TRIS Rating Assigns “BB/Stable” Rating to Subordinated Capital Debt Worth Up to Bt500 Million of “ORI”

Stocks News Monday April 17, 2017 13:00 —TRIS News Release

TRIS Rating has assigned the rating of “BB” to the proposed issue of up to Bt500 million in unsecured subordinated perpetual debentures (hybrid debentures) of Origin Property PLC (ORI). At the same time, TRIS Rating has affirmed the company rating of ORI at “BBB-”. The outlook remains “stable”. The rating of ORI’s hybrid debentures is two notches below the company rating. This rating differential reflects the subordinated nature of the hybrid debentures and the option of the issuer to defer coupons on a cumulative basis.

The “stable” outlook reflects the expectation that ORI will continue to grow as planned. The operating margin is expected to stay above 15% while the debt to equity ratio should stay below 2 times.

Possibility of a rating upside is limited in the medium term. However, the ratings or outlook could be revised upward if its revenue or cash flow base grows significantly while its debt to capitalization ratio is maintained at lower than 60% on a sustained basis. On the contrary, the ratings and/or outlook could be revised downward should ORI’s operating performance and financial leverage deteriorate significantly from the current levels.

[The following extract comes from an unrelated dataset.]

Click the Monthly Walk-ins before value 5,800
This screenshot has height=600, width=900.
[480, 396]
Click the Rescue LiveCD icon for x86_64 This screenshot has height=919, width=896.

The proposed hybrid debentures’ characteristics, including subordination, the interest deferral at the discretion of the company, the five-year non-call period, and sufficient permanence, were qualified for receiving “intermediate” equity content under TRIS Rating’s criteria. Thus, TRIS Rating treats 50% of the principal amount of the debentures as equity and the other 50% as debt when calculating ORI’s financial ratios. The “intermediate” equity content will fall to “minimal” (or 0% of equity treatment for this issue) at the end of the fifth year from the issuance date. This is because, five years after issuance, the remaining effective tenor of the issue will be less than 20 years. According to TRIS Rating’s criteria, the effective maturity date of the issue will be defined as the date when there is a material step-up (equal to or more than 100 basis points (bps)) of the coupon rate. In this case, the interest spread of the hybrid debentures will step up by 100 bps at the end of the 25th year.

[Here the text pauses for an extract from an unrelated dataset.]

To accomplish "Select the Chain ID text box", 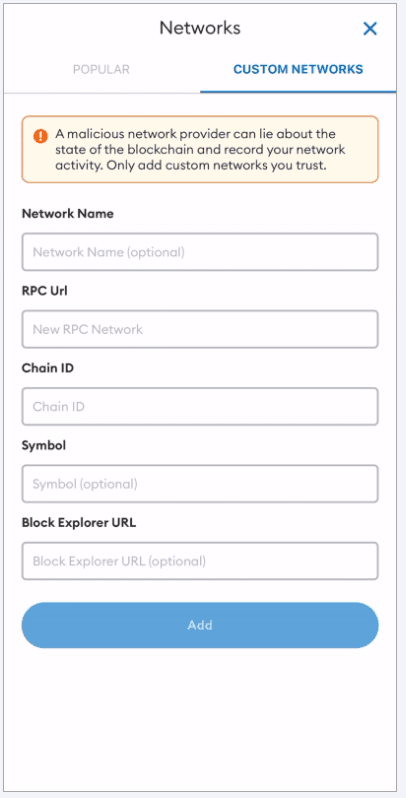I will (200, 407).
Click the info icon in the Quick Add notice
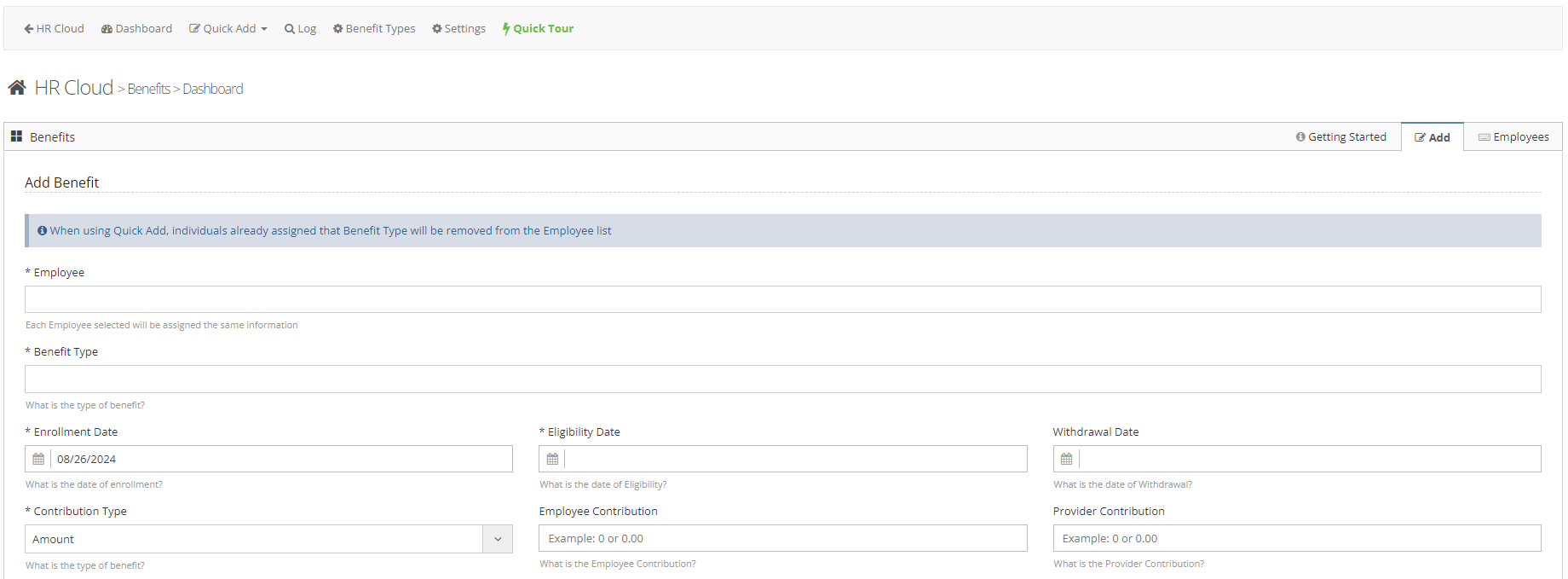Viewport: 1568px width, 579px height. [x=42, y=230]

Except for certain events as specified in the terms and conditions (e.g., changes in the tax and accounting treatments of hybrid securities or a change in the rating agency’s criteria used to assess the equity content of the issue), ORI intends (but is not obliged) to replace, redeem, or repurchase the hybrid debentures with an instrument that has similar or higher equity content. TRIS Rating could lower the equity content of the proposed hybrid debentures, as well as ORI's outstanding hybrid debentures, to "minimal" from "intermediate" if we believe that the company has an intention to deviate from the replacement capital covenant (RCC).

The ratings of ORI reflect the company’s evolving brand recognition in the middle- to low-priced condominium segment, improved financial profile after being listed on the Stock Exchange of Thailand (SET) in 2015, and its relatively high backlog. However, these strengths are partly offset by the company’s limited track record, product segment concentration, and an anticipated rise in financial leverage due to an aggressive expansion. The ratings also took into consideration the relatively high level of household debts nationwide, and the cyclical and competitive nature of the residential property industry.

ORI was established in 2009 by the Jaroon-ek family. The company was listed on the SET in late 2015. The Jaroon-ek family has been the major shareholder of the company since inception, owning a 63% stake as of March 2017. ORI focuses on the middle- to low-end condominium segment. Most of ORI’s condominium projects are located in the suburbs of Bangkok, especially along the Skytrain route from Bearing to Samut Prakan and the route from Kasetsart University intersection to Saphan Mai. The company recently expanded into Sri Racha and Laem Chabang, both in Chonburi province. ORI’s condominium projects are developed under the “Knightsbridge”, “Notting Hill”, and “Kensington” brands. ORI’s competitive position in the condominium segment is improving over time. Revenues and presales have grown steadily since inception. In 2016, ORI expanded its business into property projects that generate recurring income through its subsidiary, Origin One Co., Ltd.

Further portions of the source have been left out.